To assist this institution in quantifying the risk of loan non-repayment, five supervised machine learning techniques were employed, each of which output a probability of default for an individual with certain other known characteristics. Information such as an individual’s marital status, age, previous bill and payment amounts, balance limit, and education level achieved were all considered as potential predictors for these models.
For every model, 10-fold cross validation was employed to give an estimate of the misclassification rate. 10-fold cross validation was chosen over LOOCV because it tends to be more accurate and requires less time to compute. Computational time already surpassed 15 minutes for some of the models built with 10-fold cross validation, so any increased computational complexity would come with a substantial tradeoff. Additionally, 10-fold cross validation gives less variable results than does using a single validation set.
Five methods were utilized to predict default: Logistic Regression, Linear Discriminant Analysis (LDA), Quadratic Discriminant Analysis (QDA), Boosting, and Random Forest. Boosting gave the lowest misclassification rate, so the boosting model was developed and deployed on the testing dataset.
Logistic Regression is a Generalized Linear Model (GLM) that maximizes a likelihood function to estimate coefficients. Logistic Regression was chosen for several reasons: It is easy to implement, offers the needed probabilistic interpretation, and works best when there are only two levels to the response. The misclassification rate for the logistic regression model was 0.2077657. For comparison, the trivial model, which always predicts non-default since it is more common, had a misclassification rate of 0.208, meaning that our model was classified the observations correctly only slightly more often.

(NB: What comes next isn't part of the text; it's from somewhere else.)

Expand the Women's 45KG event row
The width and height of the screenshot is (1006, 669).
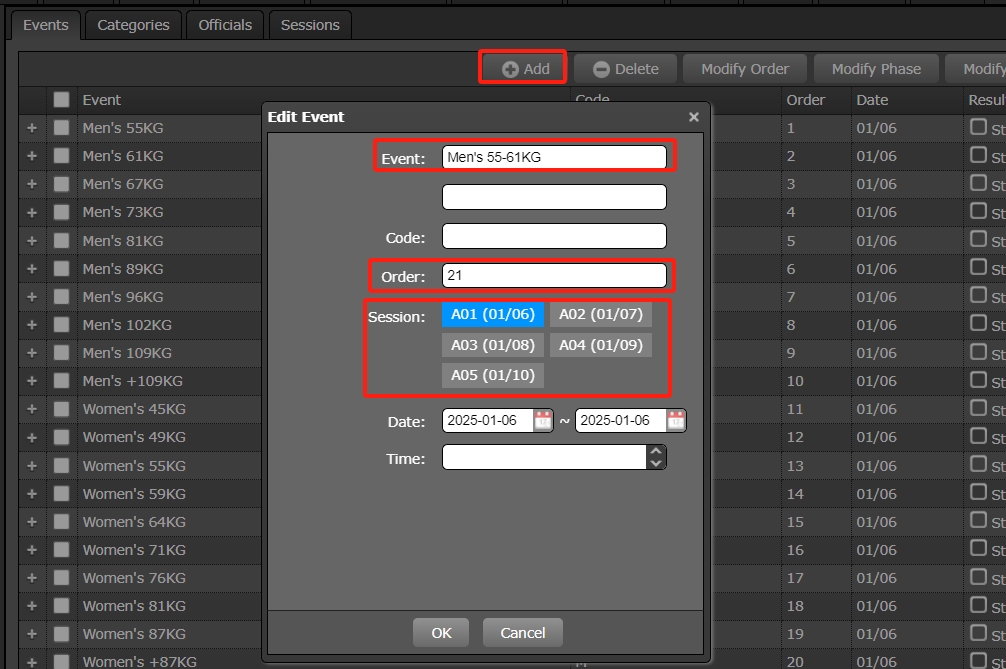(31, 409)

LDA and QDA approximate Bayes Classifier, the classifier that always minimizes the error rate but requires underlying knowledge on the conditional distribution of the data that is unknown. Both methods model the distribution of the predictors separately for each class of the response; QDA distinguishes itself from LDA in that it does not assume the predictors are correlated identically between classes, as does LDA. As a result, LDA performs better when the true decision boundary is linear, while QDA generally performs better when the decision boundary is nonlinear. The misclassification rate for the LDA model was 0.2077249, which is still hardly better than the trivial model, although it is slightly better than the rate given by the logistic model. The QDA misclassification rate was 0.6253371, meaning that a completely random classifier is likely to perform better than the QDA model. The extremely high QDA misclassification rate, along with the much lower LDA rate, implies that the true decision boundary is likely close to linear. Since our LDA model outperformed the logistic model as well, the data is likely approximately normally distributed with a common covariance matrix in each class.

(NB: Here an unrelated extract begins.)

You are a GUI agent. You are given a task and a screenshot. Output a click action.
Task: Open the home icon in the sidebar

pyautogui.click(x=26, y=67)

Tree-based methods, which are non-formulaic and non-linear, were also utilized to predict default. Random forests bootstrap the data multiple times, building models on each bootstrap, and averaging the results, diminishing the variability therein. Specifying the number of predictors also affects variance, as fewer predictors considered for each bootstrap means that the bootstraps will themselves be less correlated, reducing variance. However, considering too few predictors can lead to high bias. To choose the correct number of predictors to be considered in each bootstrap, m, we simulated models built and cross-validated under various values of m. The value which minimized the misclassification rate, m = 11, was chosen. The misclassification rate for the random forest model was 0.1978958.

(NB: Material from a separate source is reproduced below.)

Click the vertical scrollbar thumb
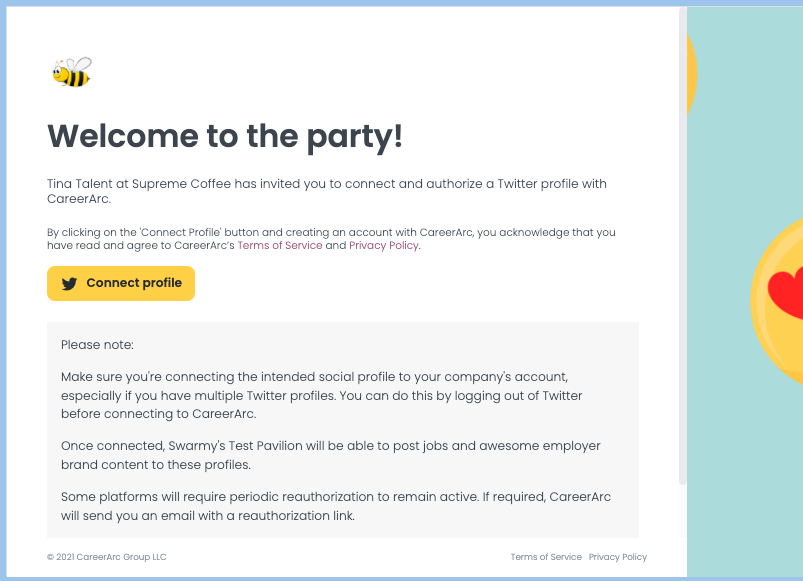 pos(683,246)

Finally, boosting was used to build the final model. Boosting trees grow sequentially, with information given by the previous tree used in the construction of the next tree. The number of trees considered ranged from 50 to 500 in increments of 50. The standard shrinkage values (which control the learning rate of the model) of 0.1, 0.01, and 0.001 were all considered. The number of splits (or interaction depth) considered were 3, 4, and 5. The desired number of observations in each node was specified to be 15.
Every combination of the above shrinkage values, number of trees, and interaction depth was used in building a model. The model with a shrinkage value of 0.1, 500 trees, and 3 splits produced the lowest misclassification rate of any model previously built, at 0.1955303. Because of this, and that more tuning parameters were used in boosting than any other process, this model was selected as the final model.